Threatening to jump off a bridge, Cortlandt resident Robert Sepe told troopers who were trying to talk him out of suicide that he had just had a "surreal" night in which "really, really bad things" had happened, according to court documents filed by prosecutors.

Troopers grabbed the 53-year-old owner of a health supplement business off the ledge and later charged him with beating his fiancee, Janette Carlucci, to death with a baseball bat hours earlier in his Cortlandt home.

Sepe made a brief appearance yesterday in Westchester County Court in White Plains, where prosecution documents describe the conversation that troopers say they had with Sepe as they urged him to back off the edge of an overpass in upstate Binghamton on March 22.

During a five-hour standoff, the prosecution says, Sepe started out by lying about his identity and eventually opened up and talked about some serious problems he said he was having. He told the troopers that he had been suffering from panic attacks, depression and insomnia in recent months, and that he was taking two psychotropic medications, Elavil and Zoloft, along with medicine to control high blood pressure; he mentioned he had one pill in his pocket. He said the drugs were "contradicting each other" and his psychologists and internists "didn't know what each other was prescribing," the documents say.

The standoff began shortly after 4 p.m. Sepe initially told the troopers that he had just hitchhiked from the Bronx, and that he lived there and was trying to get away for unstated reasons. He said he was 39 and, when asked how his hands got injured, said a car intentionally hit him as he was trying to hitch a ride.

He eventually spoke about a neighborhood in the Bronx where he said he grew up, mentioning the Italian food there. One of the troopers gave him a sandwich, from which he took a few bites.

He then talked about his insomnia, saying he had been averaging zero to four hours of sleep a night since October, and would wake up with a racing heart and panic attacks. A doctor was going to test him for sleep apnea, he told the troopers, but he had to cancel an appointment because he had injured his back lifting weights. He started going to a chiropractor, but stopped because of his panic disorders and depression, he said.

He said he had slept only two hours the previous night, and was dying inside.

"During this conversation on the overpass, the defendant repeatedly said that what had occurred the night before was surreal," the prosecution documents say. "When asked what could be so bad that he would want to kill himself, the defendant said that what happened was 'really bad,' so surreal and not something that he would ordinarily do; that 'bad things' happened yesterday; that they had 'no idea,' that it was really, really bad."

Sepe also repeatedly told them that he wished he could be more candid and expressed a desire to turn back time to October, when the panic attacks began.

"He said there was nothing left for him," the papers say.

He apparently showed no antagonism toward the troopers, telling them that he had high respect for police officers and lifted weights with a lot of them in the Bronx.

In discussing weightlifting, he went into great detail about how various vitamins and supplements could affect the body.
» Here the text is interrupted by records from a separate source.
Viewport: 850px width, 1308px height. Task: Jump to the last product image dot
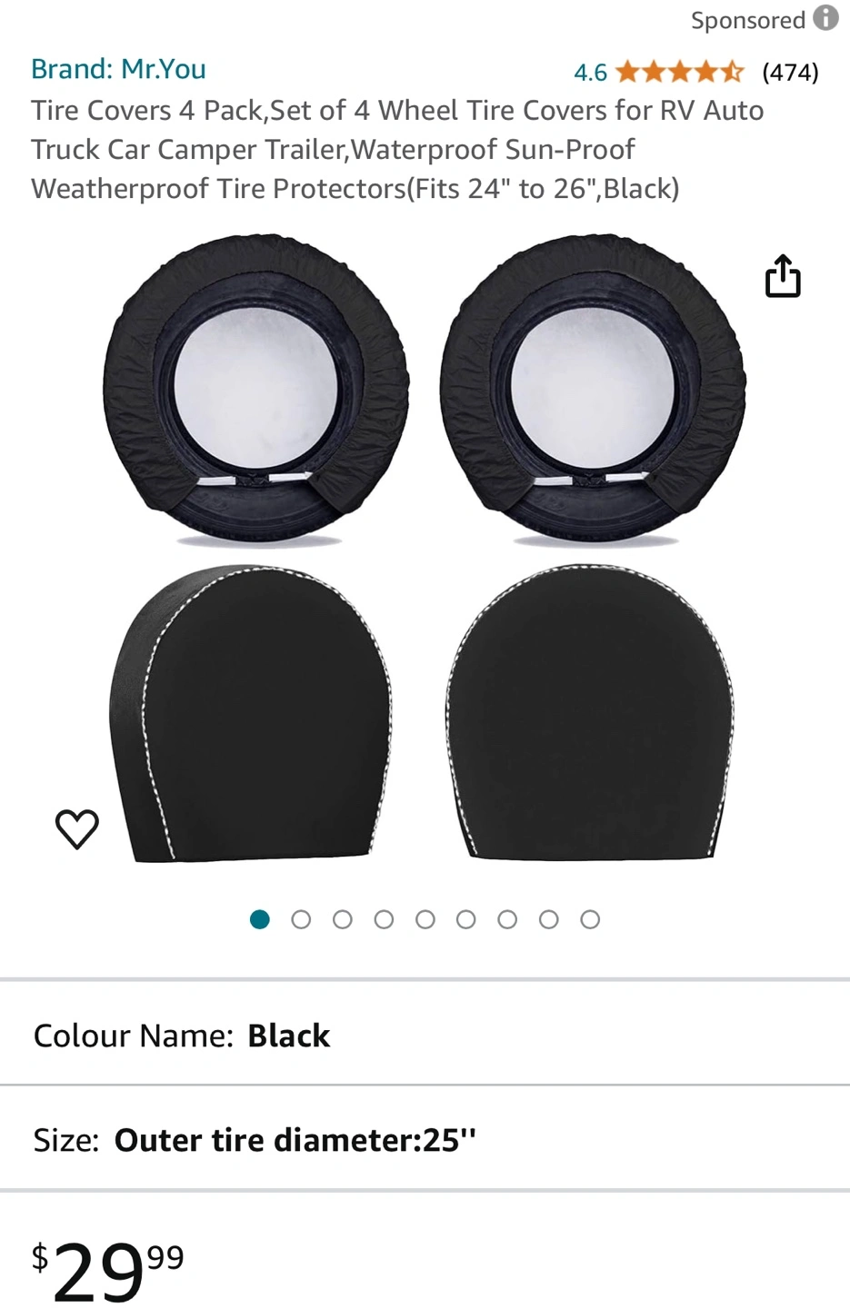coord(590,919)
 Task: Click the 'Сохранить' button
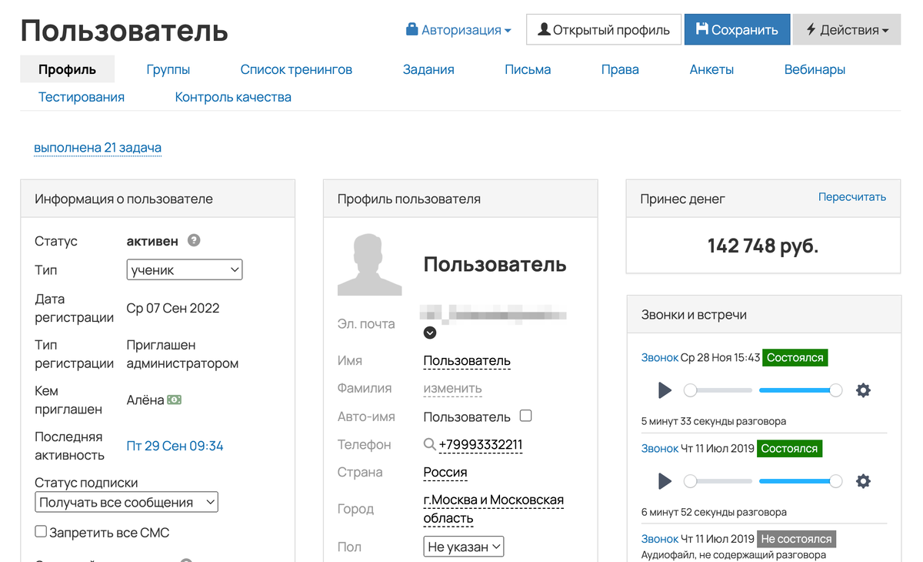pyautogui.click(x=737, y=30)
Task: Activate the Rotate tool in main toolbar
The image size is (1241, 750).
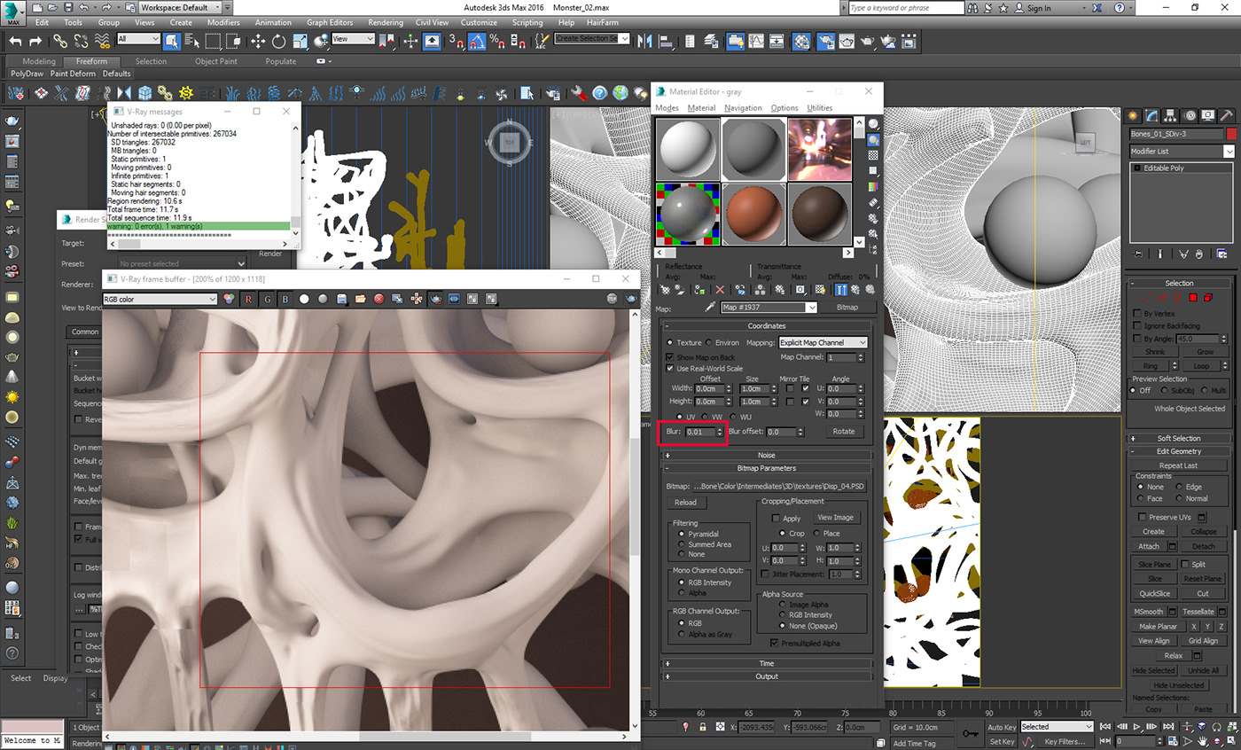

He said he hated drugs and never used illegal substances such as cocaine and marijuana. He said he didn't drink coffee or alcohol, or eat meat, though he had once tried venison.

Later, Sepe was asked about the knife in his pocket. He said he might need it to "cut himself on the way down after he jumped."

The troopers grabbed him before he could kill himself.

He is charged with second-degree murder, a felony punishable by 25 years to life in prison.